Thursday, April 21, 2011

The Tiger Rising - Kate DiCamillo

Summary:  The Tiger Rising is the tale of 12-year-old Rob Horton who finds a caged tiger in the woods behind the Kentucky Star Motel where he lives with his dad. The tiger is so incongruous in this setting that Rob views the apparition as some sort of magic trick. Indeed, the tiger triggers all sorts of magic in Rob's life--for one thing, it takes his mind off his recently deceased mother and the itchy red blisters on his legs that the wise motel housekeeper, Willie May, says is a manifestation of the sadness that Rob keeps "down low." Something else for Rob to think about is Sistine (as in the chapel), a new city girl with fierce black eyes who challenges him to be honest with her and himself. Spurred by the tiger, events collide to break Rob out of his silent introspection, to form a new friendship with Sistine, to develop a new understanding of his father, and most important, to lighten his heart.  (Summary from - Image from  )

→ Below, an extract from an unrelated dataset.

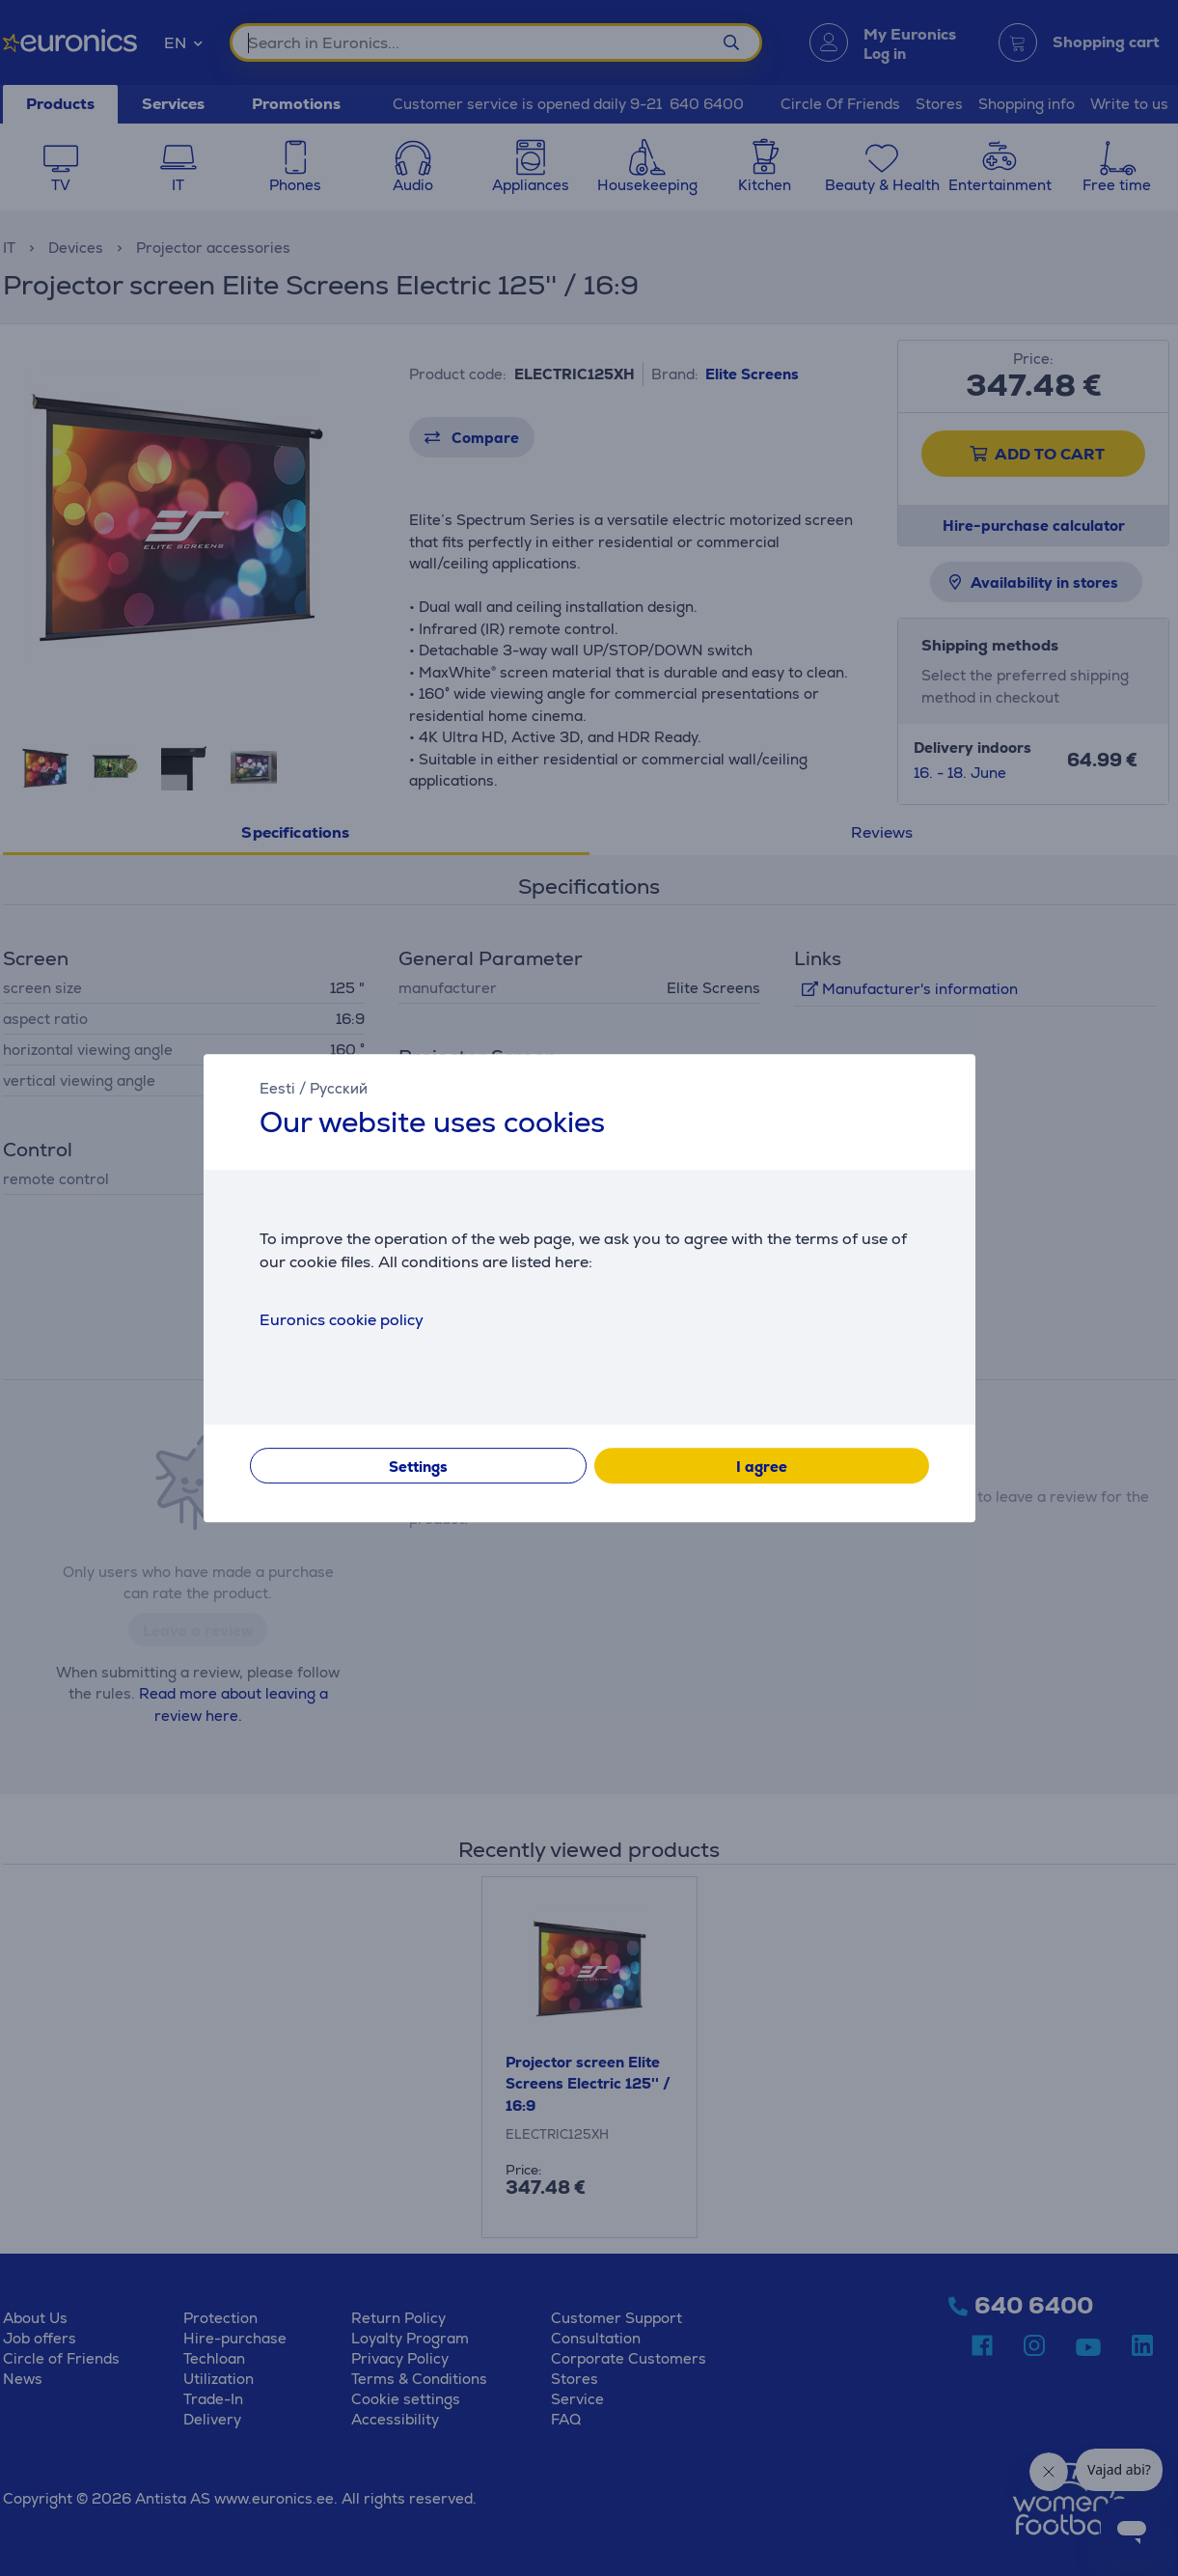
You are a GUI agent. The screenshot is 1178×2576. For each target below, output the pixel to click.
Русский (339, 1088)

My Review:  It seems that Kate DiCamillo can do no wrong.  I've read (and loved) Because of Winn Dixie and we've reviewed The Tale of Despereaux and The Miraculous Journey of Edward Tulane with positive praise.  I found The Tiger Rising at a local used book store and knew it would be good -- most National Book Award finalists are -- but I had no idea it would knock my socks off.  I mean, it's little.  Tiny.  Miniscule.  

The Tiger Rising is a stunningly expressive tale, thick with emotion and beautifully written.  While the plot itself was quite simple -- perfect for the 9-12 reader -- I feel that a child might not understand the symbolism or appreciate the elegant language and emotional nuances.  They can read it, of course, but I think that an adult might get more out of it. 

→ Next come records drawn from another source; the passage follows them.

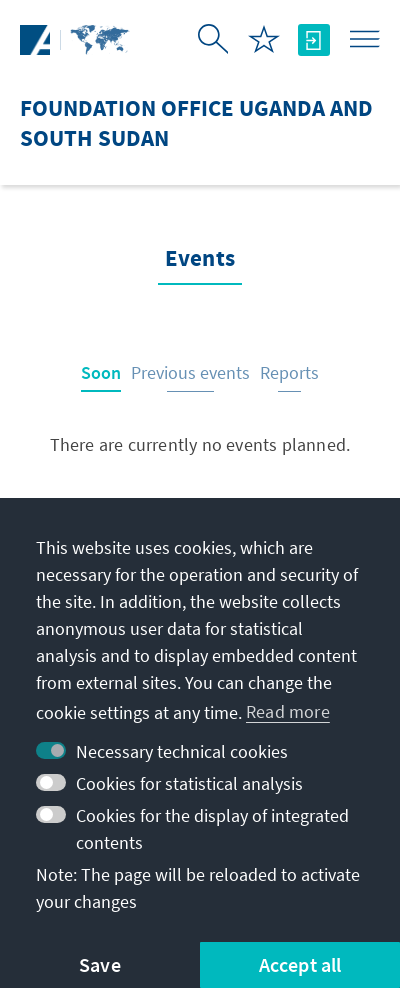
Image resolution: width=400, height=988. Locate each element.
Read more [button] (288, 711)
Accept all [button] (300, 964)
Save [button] (100, 964)
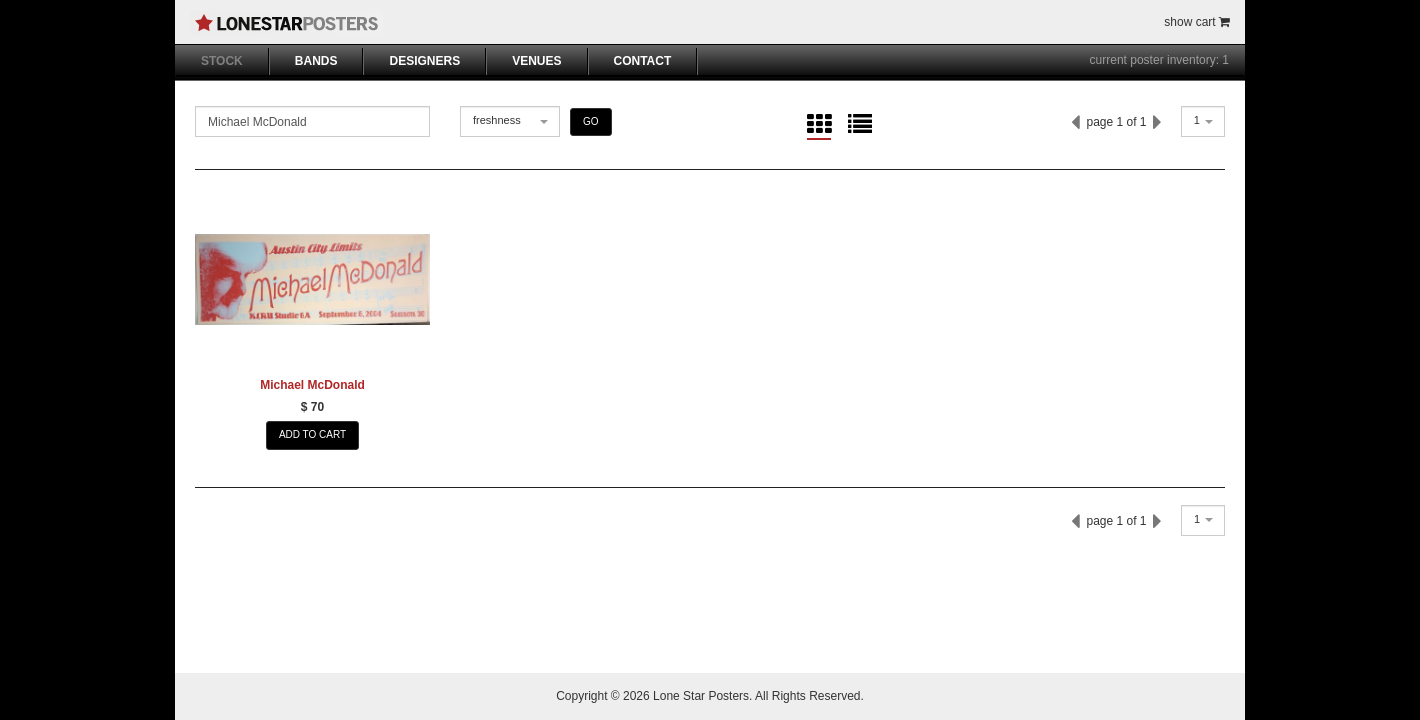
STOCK (222, 61)
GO (591, 121)
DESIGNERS (424, 61)
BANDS (316, 61)
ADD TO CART (312, 434)
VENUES (536, 61)
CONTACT (643, 61)
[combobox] (510, 121)
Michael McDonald (312, 385)
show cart (1197, 22)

The Tiger Rising is populated with a vibrant cast of characters, but my absolute favorite was the housekeeper, Willie May.  She exuded wisdom, sass, and a fierce independence that is evident in one of my favorite lines of the book, "I ain't got to do nothing, except stay black and die."   She is by no means the only fabulous character.  Rob is one tough little kid, but eventually he'll have to open that suitcase.  His father is kind, but barely holding it together.  And Sistine?  Well, Sistine might be in denial, but she still rocks.  Several of these characters work through a spectrum of emotions in this book and, while the story and its the ending were bittersweet, it had the effect of being a very cathartic read.  I felt lighter after I'd read it.

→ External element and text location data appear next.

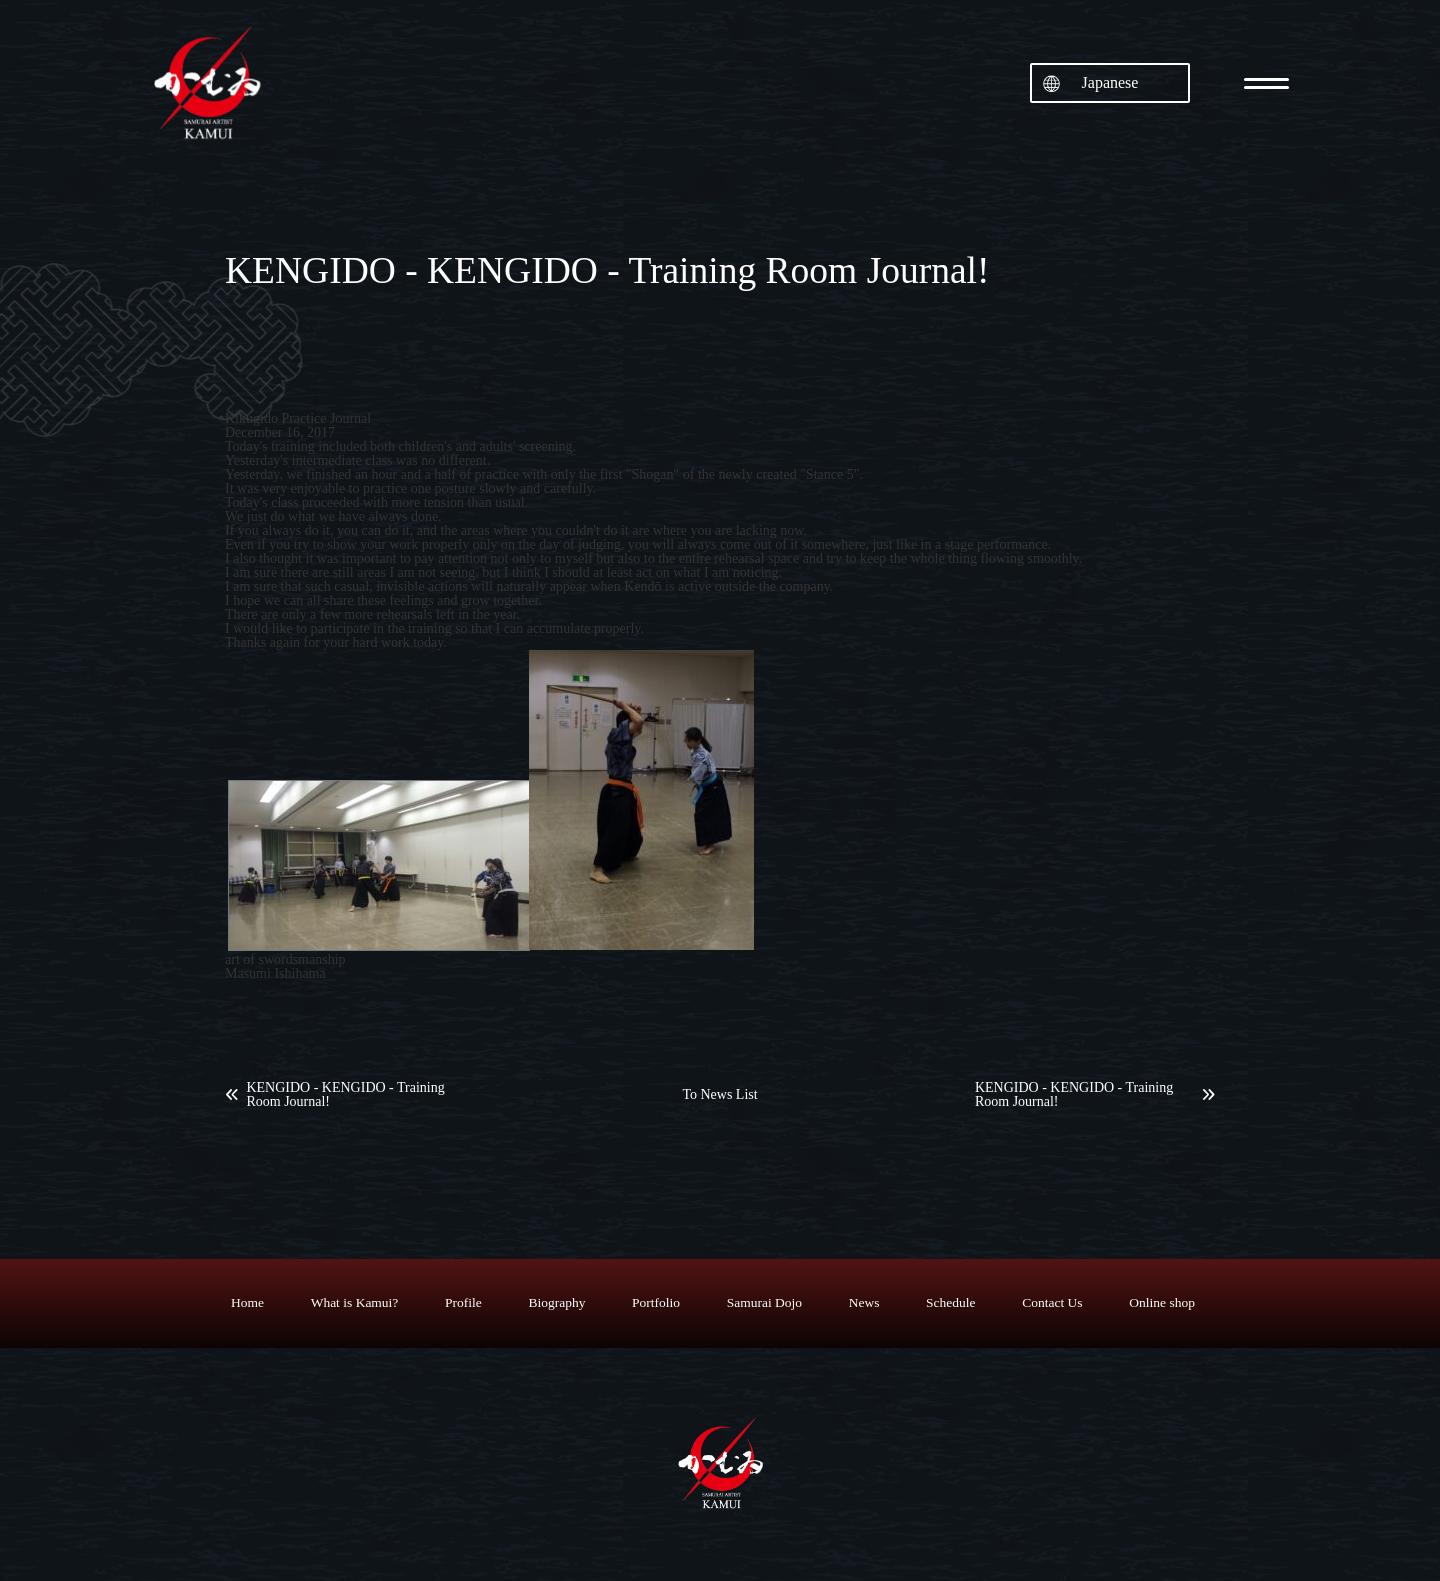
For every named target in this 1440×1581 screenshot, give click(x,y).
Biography (556, 1302)
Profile (463, 1302)
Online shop (1162, 1302)
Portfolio (656, 1302)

This book is a great gymnastics/karate/dance class read.  Basically, you can read it in under an hour if you don't have kids poking you.  So drop them off, lock yourself in the car, and have at it.

My Rating:  4.5 Stars

Sum it up:  A tiny book that packs a powerful punch.

1 comment:

Monica said...

My daughter and I started this book together but she wanted to go off and read it herself - sounds like I need to pick it back up. I was pleasantly surprise with Because of Winn Dixie - which I also think is a fabulous read for all adults. Sounds like her books are interesting enough for kids but may resonate more with older readers as well - I enjoy a quick book that makes you think and contemplate.